**PROBLEM TO WORK ON**: Rewrite all of the items below as a numbered list, dropping any blank lines.
- - - -
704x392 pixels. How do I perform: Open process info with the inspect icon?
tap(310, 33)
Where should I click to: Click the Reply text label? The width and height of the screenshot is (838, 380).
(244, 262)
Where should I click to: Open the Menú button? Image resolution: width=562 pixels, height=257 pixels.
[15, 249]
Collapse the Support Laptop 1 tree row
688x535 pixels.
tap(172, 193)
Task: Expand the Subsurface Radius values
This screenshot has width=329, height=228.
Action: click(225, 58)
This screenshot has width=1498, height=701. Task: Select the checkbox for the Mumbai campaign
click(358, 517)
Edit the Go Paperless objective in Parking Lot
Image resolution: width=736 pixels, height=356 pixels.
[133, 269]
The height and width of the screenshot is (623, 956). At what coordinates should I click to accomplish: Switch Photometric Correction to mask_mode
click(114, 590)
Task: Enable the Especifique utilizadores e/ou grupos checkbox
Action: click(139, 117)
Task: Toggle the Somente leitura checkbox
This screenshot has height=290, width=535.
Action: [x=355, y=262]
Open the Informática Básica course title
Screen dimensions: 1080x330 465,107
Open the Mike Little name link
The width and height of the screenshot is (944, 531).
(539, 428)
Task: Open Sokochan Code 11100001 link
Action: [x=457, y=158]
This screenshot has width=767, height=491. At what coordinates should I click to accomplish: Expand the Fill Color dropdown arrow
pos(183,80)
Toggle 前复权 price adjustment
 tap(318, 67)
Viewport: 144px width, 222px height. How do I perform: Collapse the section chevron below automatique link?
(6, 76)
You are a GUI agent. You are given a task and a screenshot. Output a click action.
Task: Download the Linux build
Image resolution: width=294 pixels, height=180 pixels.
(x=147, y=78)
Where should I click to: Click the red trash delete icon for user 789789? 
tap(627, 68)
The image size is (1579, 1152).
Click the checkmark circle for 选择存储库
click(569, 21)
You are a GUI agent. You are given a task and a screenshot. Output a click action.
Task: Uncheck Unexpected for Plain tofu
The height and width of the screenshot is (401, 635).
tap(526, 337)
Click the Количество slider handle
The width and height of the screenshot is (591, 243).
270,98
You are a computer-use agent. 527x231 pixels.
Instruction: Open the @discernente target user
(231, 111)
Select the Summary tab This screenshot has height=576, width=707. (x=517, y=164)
- - - -
**ANSWER TO THE EXERCISE**:
1. 704x392 pixels. How do I perform: Open process info with the inspect icon?
2. tap(310, 33)
3. Where should I click to: Click the Reply text label? The width and height of the screenshot is (838, 380).
4. (244, 262)
5. Where should I click to: Open the Menú button? Image resolution: width=562 pixels, height=257 pixels.
6. [15, 249]
7. Collapse the Support Laptop 1 tree row
8. 688x535 pixels.
9. tap(172, 193)
10. Task: Expand the Subsurface Radius values
11. This screenshot has width=329, height=228.
12. Action: click(225, 58)
13. This screenshot has width=1498, height=701. Task: Select the checkbox for the Mumbai campaign
14. click(358, 517)
15. Edit the Go Paperless objective in Parking Lot
16. Image resolution: width=736 pixels, height=356 pixels.
17. [133, 269]
18. The height and width of the screenshot is (623, 956). At what coordinates should I click to accomplish: Switch Photometric Correction to mask_mode
19. click(114, 590)
20. Task: Enable the Especifique utilizadores e/ou grupos checkbox
21. Action: click(139, 117)
22. Task: Toggle the Somente leitura checkbox
23. This screenshot has height=290, width=535.
24. Action: [x=355, y=262]
25. Open the Informática Básica course title
26. Screen dimensions: 1080x330 465,107
27. Open the Mike Little name link
28. The width and height of the screenshot is (944, 531).
29. (539, 428)
30. Task: Open Sokochan Code 11100001 link
31. Action: [x=457, y=158]
32. This screenshot has width=767, height=491. At what coordinates should I click to accomplish: Expand the Fill Color dropdown arrow
33. pos(183,80)
34. Toggle 前复权 price adjustment
35.  tap(318, 67)
36. Viewport: 144px width, 222px height. How do I perform: Collapse the section chevron below automatique link?
37. (6, 76)
38. You are a GUI agent. You are given a task and a screenshot. Output a click action.
39. Task: Download the Linux build
40. Image resolution: width=294 pixels, height=180 pixels.
41. (x=147, y=78)
42. Where should I click to: Click the red trash delete icon for user 789789? 
43. tap(627, 68)
44. The image size is (1579, 1152).
45. Click the checkmark circle for 选择存储库
46. click(569, 21)
47. You are a GUI agent. You are given a task and a screenshot. Output a click action.
48. Task: Uncheck Unexpected for Plain tofu
49. The height and width of the screenshot is (401, 635).
50. tap(526, 337)
51. Click the Количество slider handle
52. The width and height of the screenshot is (591, 243).
53. 270,98
54. You are a computer-use agent. 527x231 pixels.
55. Instruction: Open the @discernente target user
56. (231, 111)
57. Select the Summary tab This screenshot has height=576, width=707. (x=517, y=164)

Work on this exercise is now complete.